Когда Екатерина вышла, Руджиери негромко пробормотал:
— Она хочет, чтобы я убил этого человека и вернул герцогиню. Ну что ж, ваше величество, на сей раз простой благодарности будет недостаточно, ибо я собственными глазами видел, на что тот способен.
В то самое время, когда королева-мать вернувшись в свои покои, собиралась отправиться к вечерне, в Париже, в аббатстве Сен-Виктор аббат Буандре напутствовал Сервитера, поправившегося настолько, чтобы быть в силах покинуть стены монастыря:
— Мне неведомы ваши помыслы, сын мой, но я вижу благость ваших поступков. Потому с лёгким сердцем благословляю тебя в дорогу. Считай аббатство своим домом и возвращайся, когда пожелаешь — здесь ты всегда найдёшь приют и понимание.
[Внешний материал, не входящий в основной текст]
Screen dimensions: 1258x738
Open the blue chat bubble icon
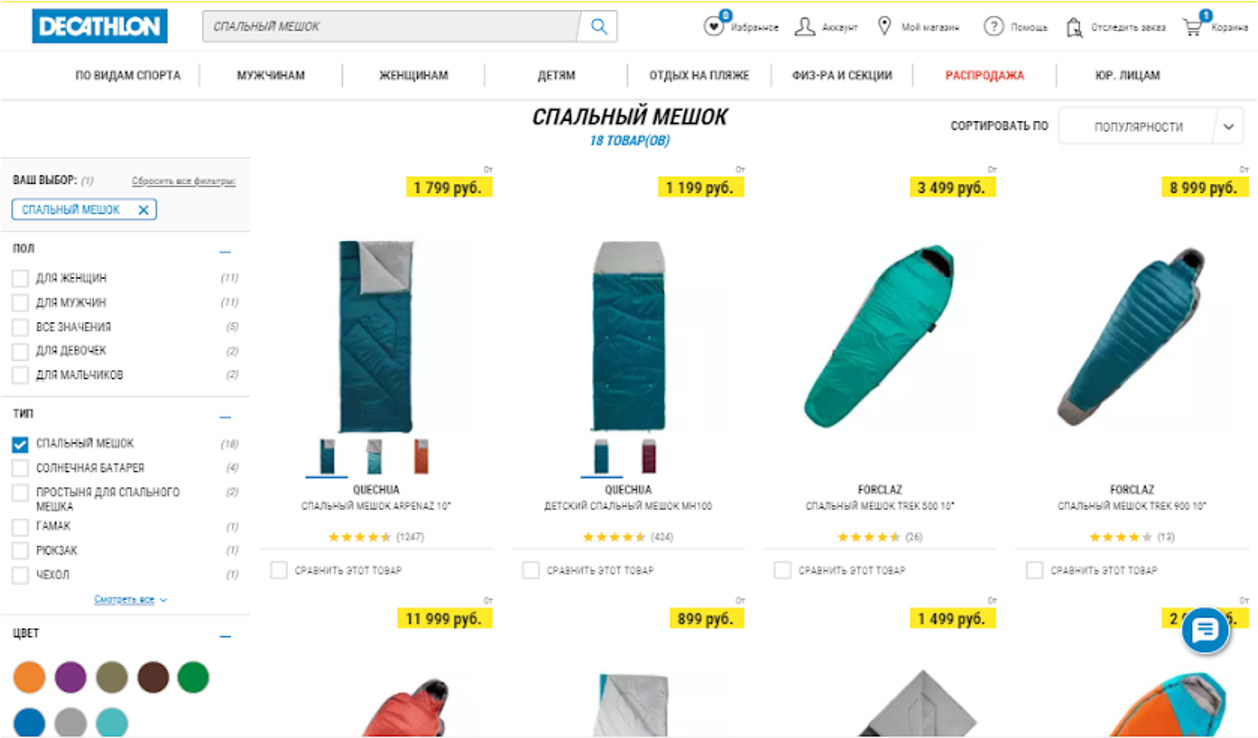(1205, 630)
Сервитер поблагодарил аббата от души, затем вскинул на плечо узелок со скудными пожитками и покинул аббатство.
Глава 20
Шатобриан приближался к Блуа. Он шёл так быстро, как только мог. Тревога за судьбу Изабель, терзающая его сердце, и накатывающие приступы слабости из-за воспалившейся раны отнимали у молодого человека последние силы. Мысли его временами путались, становясь всё бессвязнее, странные видения посещали его. Заметив впереди постоялый двор, Шатобриан направился было прямо к нему, но почувствовал, что силы окончательно оставили его. Он сделал ещё несколько шагов, опустился на землю, привалившись спиной к ограде постоялого двора, и закрыл глаза.
«Я только немного отдохну, и снова двинусь в путь», — это была последняя ясная мысль Шатобриана. И он провалился в беспамятство.
Послышался скрип колёс, а вскоре из-за поворота показалась повозка, в которой сидели пожилой мужчина и юная девушка.
— Отец, останови лошадь, посмотри, этому человеку нужна помощь! — раздался обеспокоенный девичий голосок.
— Господь поможет, — опасливо озираясь по сторонам, ответил тот, кого девушка назвала отцом, но лошадь всё же попридержал. Звался он Амос и жил недалеко от Блуа, занимаясь тем, что ссужал деньги под залог. Он с дочерью возвращался домой, когда она так некстати попросила остановиться.
— Здесь много злых людей, Авиталь, — понизив голос, добавил Амос. — Нам надо поскорее уезжать отсюда.
— Я только взгляну, что с ним.
Тяжело вздыхая, мужчина уступил. Опираясь о его руку, Авиталь, так звали девушку, спустилась с повозки и, плотно укутав лицо накидкой, направилась в сторону Шатобриана. Опустившись на колени подле молодого человека, она вгляделась в его лицо, затем осторожно дотронулась рукой до его щеки. После чего поднялась и сделала знак отцу. Тот молча направил повозку в её сторону.
— Помоги мне, отец, — только и сказала Авиталь.
— Твоё добросердечие нас когда-нибудь погубит, — пробормотал он. Подчиняясь просьбе дочери, он сошёл повозки. В это мгновение из харчевни вышел высокий мужчина в богатой одежде.